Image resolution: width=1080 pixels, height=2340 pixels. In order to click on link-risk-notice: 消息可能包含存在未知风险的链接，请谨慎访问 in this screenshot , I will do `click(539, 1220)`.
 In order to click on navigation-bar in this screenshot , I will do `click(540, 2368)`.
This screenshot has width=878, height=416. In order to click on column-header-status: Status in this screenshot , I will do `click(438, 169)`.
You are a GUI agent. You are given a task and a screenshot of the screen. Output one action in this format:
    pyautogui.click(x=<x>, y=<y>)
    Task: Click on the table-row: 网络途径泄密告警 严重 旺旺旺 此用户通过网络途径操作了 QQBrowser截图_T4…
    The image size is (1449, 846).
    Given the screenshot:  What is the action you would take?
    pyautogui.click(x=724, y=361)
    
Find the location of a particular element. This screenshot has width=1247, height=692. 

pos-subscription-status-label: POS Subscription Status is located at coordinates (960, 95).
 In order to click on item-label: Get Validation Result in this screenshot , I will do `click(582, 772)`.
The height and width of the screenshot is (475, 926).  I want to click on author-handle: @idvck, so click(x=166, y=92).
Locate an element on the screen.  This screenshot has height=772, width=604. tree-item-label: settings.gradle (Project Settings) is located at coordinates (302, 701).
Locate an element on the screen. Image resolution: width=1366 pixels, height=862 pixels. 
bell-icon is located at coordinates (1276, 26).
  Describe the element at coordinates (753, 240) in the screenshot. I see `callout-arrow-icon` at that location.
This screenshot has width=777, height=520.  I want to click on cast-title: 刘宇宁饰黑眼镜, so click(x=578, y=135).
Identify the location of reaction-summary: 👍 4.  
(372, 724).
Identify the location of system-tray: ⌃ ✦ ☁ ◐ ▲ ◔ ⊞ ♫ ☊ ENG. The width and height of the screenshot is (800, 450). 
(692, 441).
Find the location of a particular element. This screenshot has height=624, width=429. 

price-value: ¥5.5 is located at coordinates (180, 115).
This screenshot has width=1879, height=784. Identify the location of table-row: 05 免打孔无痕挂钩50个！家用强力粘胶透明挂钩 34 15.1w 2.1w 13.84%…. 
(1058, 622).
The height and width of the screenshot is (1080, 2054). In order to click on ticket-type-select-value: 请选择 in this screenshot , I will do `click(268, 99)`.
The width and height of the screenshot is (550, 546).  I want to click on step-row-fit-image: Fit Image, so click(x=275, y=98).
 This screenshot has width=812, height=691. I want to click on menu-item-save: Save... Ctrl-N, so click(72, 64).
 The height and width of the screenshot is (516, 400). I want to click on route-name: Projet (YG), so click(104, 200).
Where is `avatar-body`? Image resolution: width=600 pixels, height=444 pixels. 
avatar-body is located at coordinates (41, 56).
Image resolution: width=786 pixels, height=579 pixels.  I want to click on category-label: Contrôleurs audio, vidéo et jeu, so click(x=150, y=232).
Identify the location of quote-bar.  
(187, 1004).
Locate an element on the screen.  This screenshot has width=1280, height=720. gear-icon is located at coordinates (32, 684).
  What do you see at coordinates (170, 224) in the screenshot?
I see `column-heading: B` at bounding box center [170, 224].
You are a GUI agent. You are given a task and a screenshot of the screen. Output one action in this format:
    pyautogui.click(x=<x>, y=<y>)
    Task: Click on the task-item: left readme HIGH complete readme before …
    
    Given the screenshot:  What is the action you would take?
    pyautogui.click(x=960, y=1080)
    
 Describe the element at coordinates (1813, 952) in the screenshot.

+-------+

# To do:
Reproduce every item above verbatim, keeping each line, character, and space unchanged.

# Exercise output:
Image resolution: width=1080 pixels, height=2340 pixels. In order to click on link-risk-notice: 消息可能包含存在未知风险的链接，请谨慎访问 in this screenshot , I will do `click(539, 1220)`.
 In order to click on navigation-bar in this screenshot , I will do `click(540, 2368)`.
This screenshot has width=878, height=416. In order to click on column-header-status: Status in this screenshot , I will do `click(438, 169)`.
You are a GUI agent. You are given a task and a screenshot of the screen. Output one action in this format:
    pyautogui.click(x=<x>, y=<y>)
    Task: Click on the table-row: 网络途径泄密告警 严重 旺旺旺 此用户通过网络途径操作了 QQBrowser截图_T4…
    The image size is (1449, 846).
    Given the screenshot:  What is the action you would take?
    pyautogui.click(x=724, y=361)
    
Find the location of a particular element. This screenshot has width=1247, height=692. 

pos-subscription-status-label: POS Subscription Status is located at coordinates (960, 95).
 In order to click on item-label: Get Validation Result in this screenshot , I will do `click(582, 772)`.
The height and width of the screenshot is (475, 926).  I want to click on author-handle: @idvck, so click(x=166, y=92).
Locate an element on the screen.  This screenshot has height=772, width=604. tree-item-label: settings.gradle (Project Settings) is located at coordinates (302, 701).
Locate an element on the screen. Image resolution: width=1366 pixels, height=862 pixels. 
bell-icon is located at coordinates (1276, 26).
  Describe the element at coordinates (753, 240) in the screenshot. I see `callout-arrow-icon` at that location.
This screenshot has width=777, height=520.  I want to click on cast-title: 刘宇宁饰黑眼镜, so click(x=578, y=135).
Identify the location of reaction-summary: 👍 4.  
(372, 724).
Identify the location of system-tray: ⌃ ✦ ☁ ◐ ▲ ◔ ⊞ ♫ ☊ ENG. The width and height of the screenshot is (800, 450). 
(692, 441).
Find the location of a particular element. This screenshot has height=624, width=429. 

price-value: ¥5.5 is located at coordinates (180, 115).
This screenshot has width=1879, height=784. Identify the location of table-row: 05 免打孔无痕挂钩50个！家用强力粘胶透明挂钩 34 15.1w 2.1w 13.84%…. 
(1058, 622).
The height and width of the screenshot is (1080, 2054). In order to click on ticket-type-select-value: 请选择 in this screenshot , I will do `click(268, 99)`.
The width and height of the screenshot is (550, 546).  I want to click on step-row-fit-image: Fit Image, so click(x=275, y=98).
 This screenshot has width=812, height=691. I want to click on menu-item-save: Save... Ctrl-N, so click(72, 64).
 The height and width of the screenshot is (516, 400). I want to click on route-name: Projet (YG), so click(104, 200).
Where is `avatar-body`? Image resolution: width=600 pixels, height=444 pixels. 
avatar-body is located at coordinates (41, 56).
Image resolution: width=786 pixels, height=579 pixels.  I want to click on category-label: Contrôleurs audio, vidéo et jeu, so click(x=150, y=232).
Identify the location of quote-bar.  
(187, 1004).
Locate an element on the screen.  This screenshot has width=1280, height=720. gear-icon is located at coordinates (32, 684).
  What do you see at coordinates (170, 224) in the screenshot?
I see `column-heading: B` at bounding box center [170, 224].
You are a GUI agent. You are given a task and a screenshot of the screen. Output one action in this format:
    pyautogui.click(x=<x>, y=<y>)
    Task: Click on the task-item: left readme HIGH complete readme before …
    
    Given the screenshot:  What is the action you would take?
    pyautogui.click(x=960, y=1080)
    
 Describe the element at coordinates (1813, 952) in the screenshot.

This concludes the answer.